§ Exercise details
According to the protest report below, where and on which dates did the activists demonstrate against Hewlett Packard Enterprise?

§ Source text
A coalition of social justice activists demonstrated against Hewlett Packard Enterprise outside the annual RSA cyber-security conference in San Francisco. HPE enables and profits from Israel’s occupation of the Palestinian territories, and from racist immigration and incarceration policies in the United States.
A coalition of social justice activists demonstrated with signs, banners, and flyers outside the annual RSA cyber-security conference at Moscone Center in San Francisco on February 14th and 15th, educating attendees and the public about how Hewlett Packard Enterprise (HPE) enables and profits from Israel’s occupation of the Palestinian territories, and from racist immigration and incarceration policies in the United States. HPE is a platinum sponsor and participant in the annual RSA Conference.
While HPE asserts in its Global Human Rights Policy that “respecting human rights is a core value at Hewlett Packard Enterprise and is embedded in the way we do business”, the protesters challenged such a claim by pointing out that:
• HPE developed and maintains the biometric ID system used at military checkpoints within the West Bank to restrict the movement of Palestinians on their own land as well as their access to employment, medical care, and schools, while Israelis are able to travel freely.

Stored data entries
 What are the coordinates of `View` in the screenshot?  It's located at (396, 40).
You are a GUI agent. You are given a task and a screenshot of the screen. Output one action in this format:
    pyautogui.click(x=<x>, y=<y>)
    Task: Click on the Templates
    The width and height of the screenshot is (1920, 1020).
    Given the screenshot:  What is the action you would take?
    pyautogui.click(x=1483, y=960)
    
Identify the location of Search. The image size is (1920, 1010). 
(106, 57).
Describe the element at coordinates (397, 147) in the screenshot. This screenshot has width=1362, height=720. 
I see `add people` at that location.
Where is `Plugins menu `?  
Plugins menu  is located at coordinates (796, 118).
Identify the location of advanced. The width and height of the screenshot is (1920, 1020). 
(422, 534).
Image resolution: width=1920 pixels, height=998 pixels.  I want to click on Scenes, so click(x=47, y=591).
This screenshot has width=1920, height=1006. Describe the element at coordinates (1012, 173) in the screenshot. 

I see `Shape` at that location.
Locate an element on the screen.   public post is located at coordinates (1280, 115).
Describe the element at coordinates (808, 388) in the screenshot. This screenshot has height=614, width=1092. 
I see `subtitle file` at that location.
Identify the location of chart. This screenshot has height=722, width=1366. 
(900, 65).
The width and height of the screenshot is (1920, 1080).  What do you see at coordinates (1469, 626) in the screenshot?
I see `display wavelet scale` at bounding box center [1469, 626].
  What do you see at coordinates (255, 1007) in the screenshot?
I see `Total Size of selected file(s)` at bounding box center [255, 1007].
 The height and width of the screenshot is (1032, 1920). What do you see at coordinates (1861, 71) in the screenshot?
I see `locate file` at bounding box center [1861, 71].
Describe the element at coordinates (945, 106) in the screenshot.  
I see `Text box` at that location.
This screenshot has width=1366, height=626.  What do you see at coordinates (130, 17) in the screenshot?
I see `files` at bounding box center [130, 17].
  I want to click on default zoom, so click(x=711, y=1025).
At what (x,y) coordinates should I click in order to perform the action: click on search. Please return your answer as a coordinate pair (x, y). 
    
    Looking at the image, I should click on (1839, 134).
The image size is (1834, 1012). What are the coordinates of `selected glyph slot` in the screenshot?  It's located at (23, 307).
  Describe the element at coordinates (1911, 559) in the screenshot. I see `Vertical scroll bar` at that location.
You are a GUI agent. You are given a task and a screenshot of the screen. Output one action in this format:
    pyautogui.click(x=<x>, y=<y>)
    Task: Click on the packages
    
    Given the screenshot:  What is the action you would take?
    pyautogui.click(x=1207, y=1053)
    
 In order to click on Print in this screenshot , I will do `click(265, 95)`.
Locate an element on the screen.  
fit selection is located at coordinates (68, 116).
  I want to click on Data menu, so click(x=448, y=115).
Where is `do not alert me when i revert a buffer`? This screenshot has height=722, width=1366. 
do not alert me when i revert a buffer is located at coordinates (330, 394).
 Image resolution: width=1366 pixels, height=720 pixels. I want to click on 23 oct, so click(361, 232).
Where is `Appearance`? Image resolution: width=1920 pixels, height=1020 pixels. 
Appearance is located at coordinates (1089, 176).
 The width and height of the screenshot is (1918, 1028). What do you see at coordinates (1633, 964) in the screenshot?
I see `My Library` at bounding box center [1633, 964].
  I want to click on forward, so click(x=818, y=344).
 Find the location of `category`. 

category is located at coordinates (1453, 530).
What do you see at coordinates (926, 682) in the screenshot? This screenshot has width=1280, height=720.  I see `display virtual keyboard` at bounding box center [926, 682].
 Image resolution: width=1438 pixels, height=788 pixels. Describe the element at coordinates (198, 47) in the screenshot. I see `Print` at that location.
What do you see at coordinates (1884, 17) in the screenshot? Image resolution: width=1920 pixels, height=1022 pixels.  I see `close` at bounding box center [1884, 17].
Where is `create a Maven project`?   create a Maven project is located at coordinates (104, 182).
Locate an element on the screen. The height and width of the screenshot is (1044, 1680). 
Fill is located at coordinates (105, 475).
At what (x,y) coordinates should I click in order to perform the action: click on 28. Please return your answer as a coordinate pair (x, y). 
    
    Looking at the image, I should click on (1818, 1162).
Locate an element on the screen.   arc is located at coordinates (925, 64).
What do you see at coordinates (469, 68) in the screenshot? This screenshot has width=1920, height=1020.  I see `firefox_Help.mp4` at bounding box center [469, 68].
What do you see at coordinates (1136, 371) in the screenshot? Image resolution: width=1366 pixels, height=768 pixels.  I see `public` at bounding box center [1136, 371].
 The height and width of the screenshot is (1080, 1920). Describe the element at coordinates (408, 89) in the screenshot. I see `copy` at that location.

§ Written solution
Outside the annual RSA cyber-security conference at Moscone Center in San Francisco, on February 14th and 15th.